High vs. low resolution images: does it matter? In a word yes. Why? Many people tell me that their image looks good to them. Well it probably does on a computer screen. But if you want to print your image, it’s important to understand the difference in low resolution (res) and high res and why high res is important.
First let’s define resolution. The resolution of an image or picture describes the detail the image holds. The higher the resolution, the more detail the image has; the lower the resolution, the less detail the image has. Makes sense, doesn’t it?
What is DPI and why is it important? If an image has 300 dots per inch (dpi) that means that there is a lot of detail or information within that 1 square inch while an image that has only 72 dpi has very little detail. Yes, the image will look great on a computer screen because the standard resolution for internet browsers is 72 dpi. Because low resolution images have smaller file sizes, they take up less space and will load quicker which is exactly what we want on the web. Since we are talking print here, the more detail a photo has the better. Image detail does affect print quality. Low res images will be pixilated because low resolution images have very small pixel dimensions. Simply put, when a low res image is printed, it will be blurry.
Here’s a close-up of the young lady’s face. Which image would you rather print?

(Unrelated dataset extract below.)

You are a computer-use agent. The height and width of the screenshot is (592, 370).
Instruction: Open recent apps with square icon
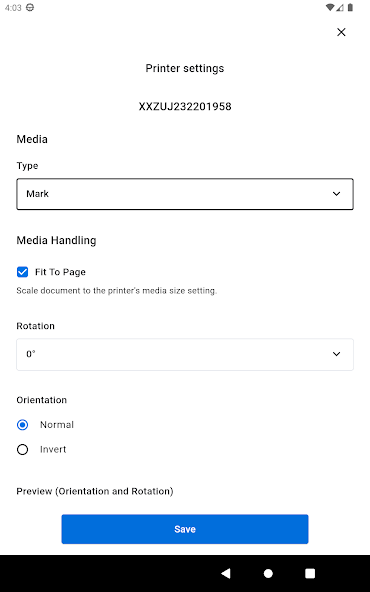tap(310, 573)
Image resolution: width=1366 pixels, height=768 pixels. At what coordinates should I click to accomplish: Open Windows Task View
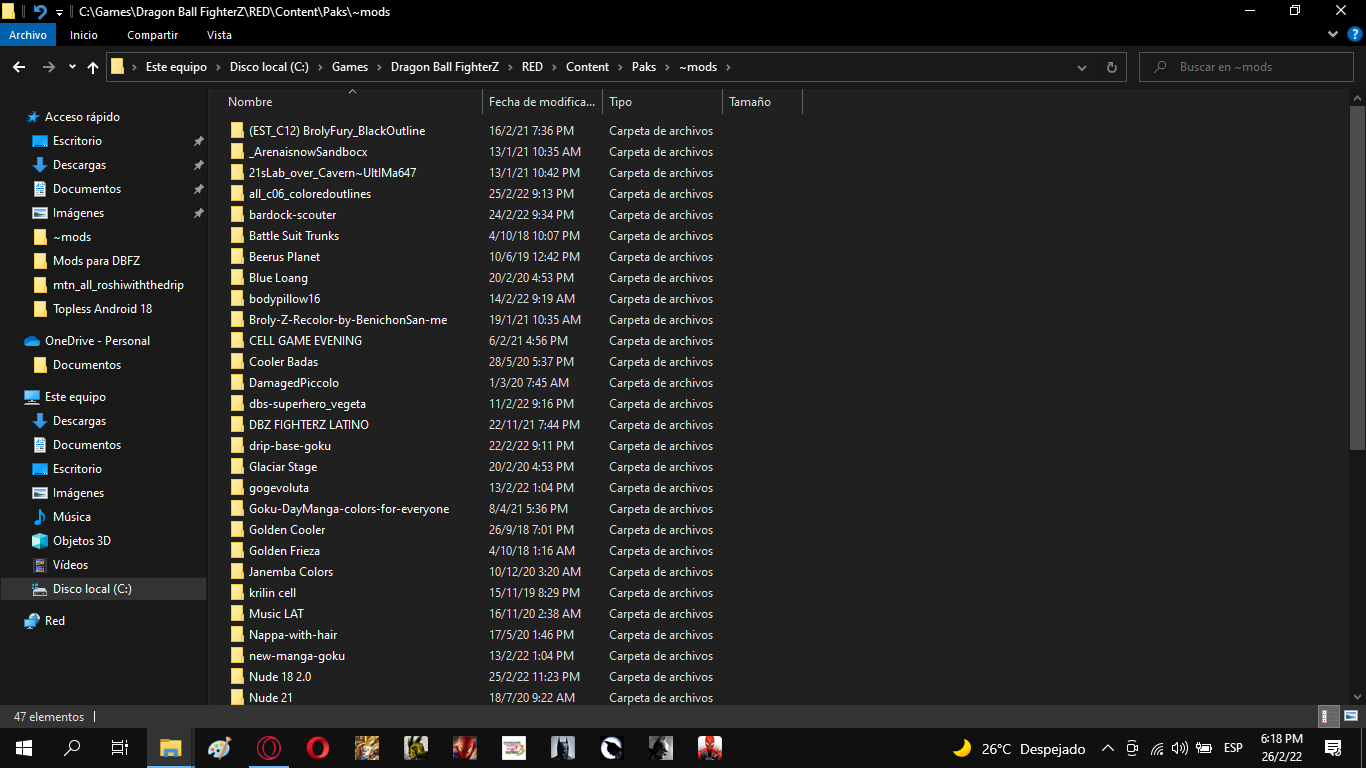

Can I change a low resolution image into a high resolution image that will be print quality? Well yes and no. If you have a large low res image the answer is yes, but if your image is small and low resolution, the answer is no. Have I totally confused you? Well, hopefully this example will help. Say you have an image that is 72 dpi and it measures 40 inches x 27 inches, then at 300 dpi it would measure 10 inches x 7 inches. But what if you have a picture that is 20 x 16 and is only 72 dpi? When you convert that to 300 dpi, the size of the picture drops to less than 4 x 6. If you want to print a large size photo you must have a large size 300 dpi image.
OK so what about kilobytes (KB) and magabytes (MB)? What if my picture is 128 KB. Is that large enough? 1000 KB = 1 MB. In other words, a 1 MB image has about 1,000 times the digital information than that of a 1 KB image.
So how can I tell the size of my image? To check the resolution on a PC, right click on the image and select Properties. That will tell you the size of the image – KB or MB. Here’s an example:
This image is 2.4 MB.
Next click on Details. That will tell you the resolution and the dimensions in pixels.
This image is 300 dpi and 1500 x 2100 pixels. If you want to know the size of your image in inches, just take the pixel number and divide by the dpi, in this case it’s 300. So 1500/300 = 5 and 2100/300 = 7. This print will be perfect at 5 x 7. Can you go larger? Yes, but remember there will be some loss of resolution. So be careful how much larger you go.
In review… when you want to print an image, remember that the larger the file, the better the quality of the print. Check the resolution of your picture under detail and always choose the largest size file you can.
I hope that this information has helped you understand the difference in high and low resolution images and why high res images are important when printing.